Remote Operations Centres (ROCs) operate industrial equipment several hundred kilometres from a location to deliver nationally and commercially important resources and services in remote and often harsh environments (Lakshmanan et al., 2019). These ROCs orchestrate human decision makers and multiple software systems from numerous vendors. All software systems have Technical Debt (TD), the long-term impact of shortcuts and compromises taken during the software development lifecycle (Besker et al., 2019; Kruchten et al., 2019). Managing technical debt within ROCs is complicated by interactions between software systems and decision makers, producing adaptive and emergent behaviours characteristic of Complex Adaptive Systems (CAS) (Bekebrede et al., 2015; Gould et al., 2024).
Our use case is a ROC owned by an Australian mining company with export revenue of $37 billion AUD (US$ 25bn) in 2025. Significant technical debt issues can affect company profitability and State and Federal budgets (Government of Western Australia, 2025; Ramasubbu & Kemerer, 2021). However, the potential risk of technical debt is not visible to senior management decision makers.

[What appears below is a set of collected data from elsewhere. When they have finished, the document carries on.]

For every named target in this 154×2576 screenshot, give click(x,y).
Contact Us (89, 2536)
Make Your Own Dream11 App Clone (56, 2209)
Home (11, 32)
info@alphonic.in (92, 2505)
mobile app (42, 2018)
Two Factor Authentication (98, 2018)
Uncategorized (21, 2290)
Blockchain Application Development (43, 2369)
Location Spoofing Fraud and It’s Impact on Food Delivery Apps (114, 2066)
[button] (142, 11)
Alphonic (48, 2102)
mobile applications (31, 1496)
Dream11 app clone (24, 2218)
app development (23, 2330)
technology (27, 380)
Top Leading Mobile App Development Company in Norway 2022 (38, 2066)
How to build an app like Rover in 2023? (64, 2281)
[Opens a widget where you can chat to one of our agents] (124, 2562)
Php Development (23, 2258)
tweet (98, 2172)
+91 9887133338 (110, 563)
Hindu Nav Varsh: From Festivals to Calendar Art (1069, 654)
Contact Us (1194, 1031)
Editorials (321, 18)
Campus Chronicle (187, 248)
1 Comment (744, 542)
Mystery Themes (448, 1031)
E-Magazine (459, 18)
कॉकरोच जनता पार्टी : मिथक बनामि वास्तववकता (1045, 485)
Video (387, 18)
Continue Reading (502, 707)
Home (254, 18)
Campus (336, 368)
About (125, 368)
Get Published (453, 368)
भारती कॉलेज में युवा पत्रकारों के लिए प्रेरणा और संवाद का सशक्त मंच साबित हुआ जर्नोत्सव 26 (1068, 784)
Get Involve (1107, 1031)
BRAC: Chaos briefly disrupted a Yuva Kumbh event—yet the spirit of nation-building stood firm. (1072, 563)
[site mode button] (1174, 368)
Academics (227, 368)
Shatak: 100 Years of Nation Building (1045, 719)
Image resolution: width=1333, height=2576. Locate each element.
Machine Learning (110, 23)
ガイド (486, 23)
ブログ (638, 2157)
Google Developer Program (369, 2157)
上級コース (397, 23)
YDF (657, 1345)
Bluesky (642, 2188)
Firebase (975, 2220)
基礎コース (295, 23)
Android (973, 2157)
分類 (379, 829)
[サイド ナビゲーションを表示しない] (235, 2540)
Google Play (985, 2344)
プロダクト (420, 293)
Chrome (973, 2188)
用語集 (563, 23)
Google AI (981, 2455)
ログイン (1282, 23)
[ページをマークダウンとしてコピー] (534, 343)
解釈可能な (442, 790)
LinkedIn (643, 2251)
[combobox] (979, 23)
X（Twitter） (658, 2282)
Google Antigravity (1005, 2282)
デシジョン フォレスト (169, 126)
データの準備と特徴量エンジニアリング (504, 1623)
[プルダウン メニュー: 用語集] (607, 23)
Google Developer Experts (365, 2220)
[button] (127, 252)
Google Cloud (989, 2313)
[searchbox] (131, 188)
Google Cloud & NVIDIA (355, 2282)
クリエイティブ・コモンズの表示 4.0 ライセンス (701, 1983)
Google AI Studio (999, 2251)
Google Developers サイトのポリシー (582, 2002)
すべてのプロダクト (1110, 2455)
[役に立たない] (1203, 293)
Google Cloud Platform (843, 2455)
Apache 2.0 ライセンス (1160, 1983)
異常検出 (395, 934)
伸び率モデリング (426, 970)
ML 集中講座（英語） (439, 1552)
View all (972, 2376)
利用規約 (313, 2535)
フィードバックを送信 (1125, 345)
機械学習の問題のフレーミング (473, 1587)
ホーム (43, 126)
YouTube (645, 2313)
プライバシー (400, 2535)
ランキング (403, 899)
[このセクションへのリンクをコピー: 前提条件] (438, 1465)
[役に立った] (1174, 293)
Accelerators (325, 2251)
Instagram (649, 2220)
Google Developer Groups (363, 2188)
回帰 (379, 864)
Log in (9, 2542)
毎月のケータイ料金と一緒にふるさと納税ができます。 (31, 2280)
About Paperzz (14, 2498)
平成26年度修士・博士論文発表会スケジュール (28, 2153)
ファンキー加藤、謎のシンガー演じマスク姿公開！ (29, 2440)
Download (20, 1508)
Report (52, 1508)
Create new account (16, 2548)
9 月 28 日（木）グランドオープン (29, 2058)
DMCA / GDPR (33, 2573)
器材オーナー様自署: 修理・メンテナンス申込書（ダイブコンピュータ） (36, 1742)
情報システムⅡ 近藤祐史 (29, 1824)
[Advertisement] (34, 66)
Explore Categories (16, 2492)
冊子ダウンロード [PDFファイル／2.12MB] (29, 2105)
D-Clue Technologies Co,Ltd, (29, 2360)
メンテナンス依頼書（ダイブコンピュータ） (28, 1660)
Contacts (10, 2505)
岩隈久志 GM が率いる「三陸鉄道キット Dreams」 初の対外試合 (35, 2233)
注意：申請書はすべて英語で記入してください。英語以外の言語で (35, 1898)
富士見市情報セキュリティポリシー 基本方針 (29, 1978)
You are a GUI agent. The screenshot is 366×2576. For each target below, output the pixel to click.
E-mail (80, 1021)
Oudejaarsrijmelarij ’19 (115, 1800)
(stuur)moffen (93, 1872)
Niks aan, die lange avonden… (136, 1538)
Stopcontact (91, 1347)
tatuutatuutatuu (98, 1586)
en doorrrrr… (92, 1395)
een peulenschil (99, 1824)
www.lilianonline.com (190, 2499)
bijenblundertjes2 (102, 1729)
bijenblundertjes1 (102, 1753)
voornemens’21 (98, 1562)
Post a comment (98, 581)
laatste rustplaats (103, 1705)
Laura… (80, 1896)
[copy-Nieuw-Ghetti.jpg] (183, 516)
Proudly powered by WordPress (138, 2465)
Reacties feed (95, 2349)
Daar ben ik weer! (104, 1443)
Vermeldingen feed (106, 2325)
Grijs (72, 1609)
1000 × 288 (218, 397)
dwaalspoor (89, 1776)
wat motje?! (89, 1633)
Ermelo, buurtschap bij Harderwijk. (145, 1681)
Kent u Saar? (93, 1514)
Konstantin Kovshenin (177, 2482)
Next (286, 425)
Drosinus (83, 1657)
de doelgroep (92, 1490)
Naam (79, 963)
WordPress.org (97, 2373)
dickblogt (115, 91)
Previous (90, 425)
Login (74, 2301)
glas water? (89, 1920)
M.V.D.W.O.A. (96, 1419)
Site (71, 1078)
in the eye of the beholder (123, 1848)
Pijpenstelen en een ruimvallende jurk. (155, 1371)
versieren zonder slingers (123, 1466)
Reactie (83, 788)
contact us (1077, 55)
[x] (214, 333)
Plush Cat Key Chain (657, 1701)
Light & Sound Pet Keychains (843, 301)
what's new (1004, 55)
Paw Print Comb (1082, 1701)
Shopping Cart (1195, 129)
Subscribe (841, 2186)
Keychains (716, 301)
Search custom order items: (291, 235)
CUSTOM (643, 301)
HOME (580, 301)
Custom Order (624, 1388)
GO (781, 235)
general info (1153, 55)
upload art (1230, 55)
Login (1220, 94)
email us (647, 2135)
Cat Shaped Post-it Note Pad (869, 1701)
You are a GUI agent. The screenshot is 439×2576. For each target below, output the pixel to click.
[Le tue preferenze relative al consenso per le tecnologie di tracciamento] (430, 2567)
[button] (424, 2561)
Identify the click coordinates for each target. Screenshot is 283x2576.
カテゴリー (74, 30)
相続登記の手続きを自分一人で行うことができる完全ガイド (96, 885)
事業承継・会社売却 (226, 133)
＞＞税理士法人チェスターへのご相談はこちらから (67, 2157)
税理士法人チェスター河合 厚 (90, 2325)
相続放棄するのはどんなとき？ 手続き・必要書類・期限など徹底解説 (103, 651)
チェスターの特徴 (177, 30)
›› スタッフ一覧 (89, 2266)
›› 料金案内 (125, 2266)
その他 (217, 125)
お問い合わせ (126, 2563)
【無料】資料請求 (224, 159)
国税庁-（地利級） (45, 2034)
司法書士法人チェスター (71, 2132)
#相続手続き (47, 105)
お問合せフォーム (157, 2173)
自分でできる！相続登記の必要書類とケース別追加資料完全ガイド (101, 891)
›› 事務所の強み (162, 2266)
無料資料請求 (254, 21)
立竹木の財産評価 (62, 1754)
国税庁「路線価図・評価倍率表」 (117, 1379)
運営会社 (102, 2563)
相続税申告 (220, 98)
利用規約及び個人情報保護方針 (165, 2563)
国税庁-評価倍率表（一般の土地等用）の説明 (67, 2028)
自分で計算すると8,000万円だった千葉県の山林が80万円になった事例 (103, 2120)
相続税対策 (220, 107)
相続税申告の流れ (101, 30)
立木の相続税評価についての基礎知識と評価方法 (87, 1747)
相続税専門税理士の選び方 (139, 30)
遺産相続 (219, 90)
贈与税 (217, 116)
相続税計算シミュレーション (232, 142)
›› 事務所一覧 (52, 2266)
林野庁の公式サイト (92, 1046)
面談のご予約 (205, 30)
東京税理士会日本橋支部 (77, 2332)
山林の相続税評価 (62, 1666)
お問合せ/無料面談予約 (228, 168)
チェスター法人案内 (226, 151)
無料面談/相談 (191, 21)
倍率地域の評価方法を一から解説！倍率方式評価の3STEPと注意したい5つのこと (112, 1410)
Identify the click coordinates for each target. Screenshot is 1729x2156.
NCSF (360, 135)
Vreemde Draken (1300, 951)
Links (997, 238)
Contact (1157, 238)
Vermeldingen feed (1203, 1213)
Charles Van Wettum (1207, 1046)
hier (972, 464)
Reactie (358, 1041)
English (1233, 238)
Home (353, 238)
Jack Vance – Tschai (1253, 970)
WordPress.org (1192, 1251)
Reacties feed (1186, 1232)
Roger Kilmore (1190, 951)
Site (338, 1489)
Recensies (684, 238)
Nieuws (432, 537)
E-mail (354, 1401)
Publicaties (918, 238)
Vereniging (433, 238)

Gould et al. (2024) developed the serious game TD-SIM based on a real-world ROC case study to address CAS complexities and improve awareness of technical debt. Improved situational awareness is a pre-cursor to improved decision making (Wehrle et al., 2022) and thus by extension more effective technical debt management. Evaluating TD-SIM’s effectiveness for different player strategies, which we call player archetypes, is essential for its ongoing refinement as a technical debt management tool. This paper presents a method to enhance serious game evaluation, with targeted insight into TD-SIM’s effectiveness in fostering epistemic change in technical debt awareness, by measuring player archetypes.
Background
Serious games, simulation games, and gaming simulations concern human participants playing a role in an artificial setting (Meijer, 2009). These formats abstract real-world scenarios for learning and are collectively referred to as Serious Games (SGs) (Hauge et al., 2012; Kriz, 2003; E. Leigh & Spindler, 2005). Evaluating serious games concerns measuring, validating and verifying serious game outcomes (Mayer et al., 2014; Petri & von Wangenheim, 2016). It is an integral part of serious game development (E. E. Leigh & Levesque, 2024; van den Hoogen et al., 2014). The primary form of serious game evaluation when focusing on player experience is achieved using pre/post-game questionnaires (Catalano et al., 2014), which suffer from issues of subjectivity (Loh et al., 2015).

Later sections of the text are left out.